Карло почувствовал, какими влажными и скользкими стали ладони, когда он сжимал
и разжимал кулаки, снова борясь с паникой, с настоятельной потребностью
сопротивляться, в то время как дубовое кресло не сдвинулось ни на дюйм.
И сколько раз он предупреждал Федерико не мешать ему, когда
он с женщиной! Сколько раз запрещал вытаскивать его из постелей!
Да, поставлено было замечательно, и при этом совсем не было
оперой. А он еще говорил: «Да он жалкий евнух! Они могут придушить его голыми
руками!»
Он увидел, что Тонио сел за стол лицом к нему.
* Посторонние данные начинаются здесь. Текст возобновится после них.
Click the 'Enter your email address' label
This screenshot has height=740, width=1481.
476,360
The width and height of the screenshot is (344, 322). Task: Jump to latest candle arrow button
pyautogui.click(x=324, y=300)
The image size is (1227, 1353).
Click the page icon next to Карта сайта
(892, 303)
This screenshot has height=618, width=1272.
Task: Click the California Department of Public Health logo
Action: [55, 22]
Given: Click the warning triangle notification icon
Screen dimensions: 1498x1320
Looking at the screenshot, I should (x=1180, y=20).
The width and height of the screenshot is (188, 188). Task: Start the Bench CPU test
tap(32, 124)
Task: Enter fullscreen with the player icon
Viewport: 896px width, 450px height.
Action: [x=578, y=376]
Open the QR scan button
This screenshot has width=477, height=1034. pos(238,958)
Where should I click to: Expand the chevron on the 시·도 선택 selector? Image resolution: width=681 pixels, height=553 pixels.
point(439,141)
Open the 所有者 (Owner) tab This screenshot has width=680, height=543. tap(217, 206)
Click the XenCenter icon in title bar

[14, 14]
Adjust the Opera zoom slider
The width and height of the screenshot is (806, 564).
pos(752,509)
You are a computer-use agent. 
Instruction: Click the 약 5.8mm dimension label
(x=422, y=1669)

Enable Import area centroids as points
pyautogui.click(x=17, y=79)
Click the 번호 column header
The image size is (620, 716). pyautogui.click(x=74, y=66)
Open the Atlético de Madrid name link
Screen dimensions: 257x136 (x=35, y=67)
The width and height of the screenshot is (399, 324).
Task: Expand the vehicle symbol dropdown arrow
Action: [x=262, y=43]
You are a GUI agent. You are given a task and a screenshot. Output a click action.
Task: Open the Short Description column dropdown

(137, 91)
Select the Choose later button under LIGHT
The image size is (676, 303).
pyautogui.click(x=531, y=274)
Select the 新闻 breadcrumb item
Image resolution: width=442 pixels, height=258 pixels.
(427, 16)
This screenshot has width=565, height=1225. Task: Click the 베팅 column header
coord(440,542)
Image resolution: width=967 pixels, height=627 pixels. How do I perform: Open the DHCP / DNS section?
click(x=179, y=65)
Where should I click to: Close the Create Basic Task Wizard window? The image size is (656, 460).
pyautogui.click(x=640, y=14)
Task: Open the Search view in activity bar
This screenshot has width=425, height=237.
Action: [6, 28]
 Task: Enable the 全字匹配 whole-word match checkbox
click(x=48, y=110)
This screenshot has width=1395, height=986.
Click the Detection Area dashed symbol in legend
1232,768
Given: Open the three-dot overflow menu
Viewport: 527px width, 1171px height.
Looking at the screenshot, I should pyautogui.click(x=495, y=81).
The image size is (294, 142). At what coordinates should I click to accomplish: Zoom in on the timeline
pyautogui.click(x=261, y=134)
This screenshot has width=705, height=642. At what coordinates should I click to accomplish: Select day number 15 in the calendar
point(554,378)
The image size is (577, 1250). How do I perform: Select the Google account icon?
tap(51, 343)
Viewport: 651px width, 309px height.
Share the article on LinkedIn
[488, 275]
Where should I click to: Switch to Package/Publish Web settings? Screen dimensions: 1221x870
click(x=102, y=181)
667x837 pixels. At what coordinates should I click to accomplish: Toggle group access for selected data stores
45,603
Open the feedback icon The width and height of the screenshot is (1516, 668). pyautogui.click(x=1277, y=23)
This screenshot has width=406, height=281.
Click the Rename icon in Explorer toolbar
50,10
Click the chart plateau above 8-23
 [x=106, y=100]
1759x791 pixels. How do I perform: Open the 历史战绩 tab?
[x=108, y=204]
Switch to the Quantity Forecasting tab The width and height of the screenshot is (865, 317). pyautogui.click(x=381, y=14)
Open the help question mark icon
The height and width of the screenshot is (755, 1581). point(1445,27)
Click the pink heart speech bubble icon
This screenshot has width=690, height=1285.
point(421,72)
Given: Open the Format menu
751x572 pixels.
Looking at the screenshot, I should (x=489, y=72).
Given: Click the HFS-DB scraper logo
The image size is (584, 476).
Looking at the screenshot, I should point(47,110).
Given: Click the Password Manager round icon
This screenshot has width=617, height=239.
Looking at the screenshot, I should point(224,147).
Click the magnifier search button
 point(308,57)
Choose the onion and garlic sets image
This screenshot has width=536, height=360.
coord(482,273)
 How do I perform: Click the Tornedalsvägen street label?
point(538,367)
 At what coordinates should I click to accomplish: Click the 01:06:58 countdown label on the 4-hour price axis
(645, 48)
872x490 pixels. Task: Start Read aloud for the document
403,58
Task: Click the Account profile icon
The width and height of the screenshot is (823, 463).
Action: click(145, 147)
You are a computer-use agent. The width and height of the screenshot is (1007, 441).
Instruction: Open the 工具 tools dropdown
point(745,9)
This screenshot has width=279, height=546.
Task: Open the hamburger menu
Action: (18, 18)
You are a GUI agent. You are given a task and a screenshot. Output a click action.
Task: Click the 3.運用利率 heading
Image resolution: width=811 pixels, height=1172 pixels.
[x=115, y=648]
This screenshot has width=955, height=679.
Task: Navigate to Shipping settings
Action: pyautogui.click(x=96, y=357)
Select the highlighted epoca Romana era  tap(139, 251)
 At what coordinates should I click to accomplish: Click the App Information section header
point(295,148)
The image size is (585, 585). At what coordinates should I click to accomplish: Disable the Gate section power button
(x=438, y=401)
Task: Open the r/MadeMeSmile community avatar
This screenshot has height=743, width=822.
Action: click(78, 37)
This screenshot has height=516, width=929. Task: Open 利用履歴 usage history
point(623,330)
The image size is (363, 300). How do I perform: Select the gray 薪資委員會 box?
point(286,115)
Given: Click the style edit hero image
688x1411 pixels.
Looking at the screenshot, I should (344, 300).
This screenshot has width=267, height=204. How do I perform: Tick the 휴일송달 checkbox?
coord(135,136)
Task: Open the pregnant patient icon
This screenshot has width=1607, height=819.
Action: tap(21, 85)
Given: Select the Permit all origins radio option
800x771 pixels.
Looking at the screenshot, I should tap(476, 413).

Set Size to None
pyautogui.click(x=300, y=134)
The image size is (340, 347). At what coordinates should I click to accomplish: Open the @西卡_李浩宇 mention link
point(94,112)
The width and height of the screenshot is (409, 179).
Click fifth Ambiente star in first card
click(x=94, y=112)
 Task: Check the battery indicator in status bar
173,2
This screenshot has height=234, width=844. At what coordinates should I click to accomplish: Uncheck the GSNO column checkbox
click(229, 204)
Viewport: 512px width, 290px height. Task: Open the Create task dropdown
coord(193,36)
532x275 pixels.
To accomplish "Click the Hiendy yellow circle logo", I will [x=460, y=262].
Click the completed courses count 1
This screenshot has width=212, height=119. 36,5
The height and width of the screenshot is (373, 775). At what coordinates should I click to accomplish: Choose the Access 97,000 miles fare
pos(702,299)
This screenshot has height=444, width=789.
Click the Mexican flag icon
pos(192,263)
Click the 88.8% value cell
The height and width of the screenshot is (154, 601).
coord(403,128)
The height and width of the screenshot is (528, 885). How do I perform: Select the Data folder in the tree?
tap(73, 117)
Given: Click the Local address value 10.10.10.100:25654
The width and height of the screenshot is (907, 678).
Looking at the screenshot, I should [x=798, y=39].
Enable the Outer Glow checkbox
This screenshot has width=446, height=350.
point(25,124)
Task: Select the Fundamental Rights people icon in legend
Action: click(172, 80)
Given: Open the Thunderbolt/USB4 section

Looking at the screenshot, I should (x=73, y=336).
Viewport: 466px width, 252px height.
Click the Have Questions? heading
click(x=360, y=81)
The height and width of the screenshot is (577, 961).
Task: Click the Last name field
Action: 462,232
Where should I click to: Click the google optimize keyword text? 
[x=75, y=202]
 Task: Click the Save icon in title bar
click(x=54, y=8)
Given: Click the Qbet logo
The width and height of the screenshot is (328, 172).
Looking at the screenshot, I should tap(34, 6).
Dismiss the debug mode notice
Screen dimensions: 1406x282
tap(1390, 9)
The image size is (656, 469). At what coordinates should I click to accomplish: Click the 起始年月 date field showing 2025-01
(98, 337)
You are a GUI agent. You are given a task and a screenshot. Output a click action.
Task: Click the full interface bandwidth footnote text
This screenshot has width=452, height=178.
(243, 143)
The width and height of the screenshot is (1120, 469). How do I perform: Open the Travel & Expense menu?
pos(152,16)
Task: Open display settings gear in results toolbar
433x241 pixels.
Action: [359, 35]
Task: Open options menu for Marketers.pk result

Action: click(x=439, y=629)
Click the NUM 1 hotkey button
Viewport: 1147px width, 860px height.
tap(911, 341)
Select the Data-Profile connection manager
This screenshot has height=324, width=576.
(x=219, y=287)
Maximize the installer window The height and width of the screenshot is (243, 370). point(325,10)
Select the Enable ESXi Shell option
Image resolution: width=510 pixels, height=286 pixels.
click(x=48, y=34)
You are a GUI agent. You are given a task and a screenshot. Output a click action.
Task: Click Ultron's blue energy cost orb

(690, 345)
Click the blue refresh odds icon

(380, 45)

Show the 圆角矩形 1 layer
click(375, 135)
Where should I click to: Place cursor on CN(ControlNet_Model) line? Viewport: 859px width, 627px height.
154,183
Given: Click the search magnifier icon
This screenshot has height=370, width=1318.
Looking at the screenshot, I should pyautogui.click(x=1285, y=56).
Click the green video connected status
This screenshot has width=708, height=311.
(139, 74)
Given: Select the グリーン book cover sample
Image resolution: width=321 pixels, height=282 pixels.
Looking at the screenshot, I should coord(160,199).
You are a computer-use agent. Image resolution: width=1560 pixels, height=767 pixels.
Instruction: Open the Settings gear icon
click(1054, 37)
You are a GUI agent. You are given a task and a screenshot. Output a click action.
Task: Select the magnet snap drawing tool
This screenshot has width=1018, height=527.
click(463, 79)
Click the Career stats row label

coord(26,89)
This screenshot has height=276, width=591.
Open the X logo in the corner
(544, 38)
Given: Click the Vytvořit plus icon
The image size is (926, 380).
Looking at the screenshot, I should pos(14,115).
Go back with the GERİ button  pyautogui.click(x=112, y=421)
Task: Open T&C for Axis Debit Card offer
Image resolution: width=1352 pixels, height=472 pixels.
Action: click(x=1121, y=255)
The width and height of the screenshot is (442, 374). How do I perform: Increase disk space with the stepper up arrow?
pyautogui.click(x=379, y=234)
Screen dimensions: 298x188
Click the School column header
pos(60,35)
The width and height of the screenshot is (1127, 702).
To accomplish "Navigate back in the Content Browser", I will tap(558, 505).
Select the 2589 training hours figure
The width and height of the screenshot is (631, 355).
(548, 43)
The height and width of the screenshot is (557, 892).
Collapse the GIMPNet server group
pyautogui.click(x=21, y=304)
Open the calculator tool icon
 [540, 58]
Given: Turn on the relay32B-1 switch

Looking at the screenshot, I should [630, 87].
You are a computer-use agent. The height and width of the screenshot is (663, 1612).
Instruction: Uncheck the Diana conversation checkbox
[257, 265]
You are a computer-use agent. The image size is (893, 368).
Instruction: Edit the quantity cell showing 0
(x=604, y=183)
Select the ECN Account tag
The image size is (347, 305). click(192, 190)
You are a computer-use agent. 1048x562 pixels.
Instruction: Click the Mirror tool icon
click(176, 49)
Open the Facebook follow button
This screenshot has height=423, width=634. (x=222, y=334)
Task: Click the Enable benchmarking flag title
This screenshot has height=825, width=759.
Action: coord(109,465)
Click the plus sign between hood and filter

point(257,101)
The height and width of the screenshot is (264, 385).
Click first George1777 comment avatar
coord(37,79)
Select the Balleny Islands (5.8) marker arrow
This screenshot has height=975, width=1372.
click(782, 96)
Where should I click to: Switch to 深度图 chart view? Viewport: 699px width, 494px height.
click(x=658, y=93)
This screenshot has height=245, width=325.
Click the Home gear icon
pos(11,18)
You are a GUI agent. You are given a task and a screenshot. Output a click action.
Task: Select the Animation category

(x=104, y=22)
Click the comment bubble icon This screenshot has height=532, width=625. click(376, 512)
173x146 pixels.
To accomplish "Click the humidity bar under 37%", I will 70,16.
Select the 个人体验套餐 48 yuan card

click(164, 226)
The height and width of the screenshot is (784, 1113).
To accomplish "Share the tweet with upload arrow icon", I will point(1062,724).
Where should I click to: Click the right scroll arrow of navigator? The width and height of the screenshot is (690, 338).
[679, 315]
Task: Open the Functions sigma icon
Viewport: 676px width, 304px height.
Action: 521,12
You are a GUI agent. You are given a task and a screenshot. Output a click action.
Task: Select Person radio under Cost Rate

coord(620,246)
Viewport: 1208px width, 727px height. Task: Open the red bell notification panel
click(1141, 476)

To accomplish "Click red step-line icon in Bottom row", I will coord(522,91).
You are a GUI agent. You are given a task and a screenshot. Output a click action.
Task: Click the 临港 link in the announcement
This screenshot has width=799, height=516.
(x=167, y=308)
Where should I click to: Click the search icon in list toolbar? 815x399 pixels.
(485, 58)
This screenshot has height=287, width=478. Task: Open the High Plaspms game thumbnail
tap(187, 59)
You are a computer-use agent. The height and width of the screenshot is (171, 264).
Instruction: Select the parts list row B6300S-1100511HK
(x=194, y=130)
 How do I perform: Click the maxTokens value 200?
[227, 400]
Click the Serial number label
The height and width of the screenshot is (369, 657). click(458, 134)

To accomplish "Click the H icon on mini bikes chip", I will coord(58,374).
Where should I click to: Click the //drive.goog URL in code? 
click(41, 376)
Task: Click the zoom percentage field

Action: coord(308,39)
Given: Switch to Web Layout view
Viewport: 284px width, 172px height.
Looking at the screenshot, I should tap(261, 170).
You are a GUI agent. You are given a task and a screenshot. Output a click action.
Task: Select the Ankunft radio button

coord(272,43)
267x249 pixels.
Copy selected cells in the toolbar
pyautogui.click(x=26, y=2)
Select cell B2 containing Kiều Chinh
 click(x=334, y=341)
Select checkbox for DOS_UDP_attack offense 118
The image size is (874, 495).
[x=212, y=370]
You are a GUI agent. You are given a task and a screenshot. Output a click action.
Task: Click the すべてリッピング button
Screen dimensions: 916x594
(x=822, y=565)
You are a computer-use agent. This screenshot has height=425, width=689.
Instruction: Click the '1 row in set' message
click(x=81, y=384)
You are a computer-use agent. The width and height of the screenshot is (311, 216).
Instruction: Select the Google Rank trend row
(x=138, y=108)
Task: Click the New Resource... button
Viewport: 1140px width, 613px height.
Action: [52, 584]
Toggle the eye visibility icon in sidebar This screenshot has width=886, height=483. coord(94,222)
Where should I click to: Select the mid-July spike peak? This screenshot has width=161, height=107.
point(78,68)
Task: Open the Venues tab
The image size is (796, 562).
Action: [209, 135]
Его рубашка
была развязана на шее, свет играл на скулах, и каждое движение своей жутковатой
грацией напоминало движение гигантской кошки, пантеры.
Карло почувствовал, как в нем бурлит ненависть, опасная
ненависть, нацеленная на это лицо, совершенное лицо, на каждую подробность,
открывавшуюся ему, на все то, что он всегда знал и так мучительно хотел узнать
о Тонио-певце, Тонио-ведьме-перед-рампой, юном и прекрасном Тонио, знаменитом
Тонио. Ребенке, взращенном Андреа в благословении и всепрощении под той самой
крышей, в те самые годы, когда он бесился от злости в Стамбуле, Тонио, имевшем
все, Тонио, от которого невозможно убежать, Тонио, от которого ни на миг нельзя
спрятаться, Тонио, Тонио и Тонио, чье имя она выкрикнула даже на смертном одре.
Тонио, во власти которого он сейчас находился, пленный и беспомощный, несмотря
на тот нож и эти длинные, слабые конечности евнуха, несмотря на всех бравос и
все меры предосторожности.
Если бы он не издал страшный ревущий крик, эта ненависть
свела бы его с ума.
Но он думал, думал. Его людям требовалось время. Время,
чтобы понять, что дом пуст, что в доме слишком темно. Время, чтобы начать
беспокоиться.
— Почему ты не убил меня? — спросил Карло и вдруг
резко напряг мускулы, проверяя силу ремня, хватаясь руками за воздух. —
Почему ты не сделал этого в гондоле? Почему ты не убил меня-я-я?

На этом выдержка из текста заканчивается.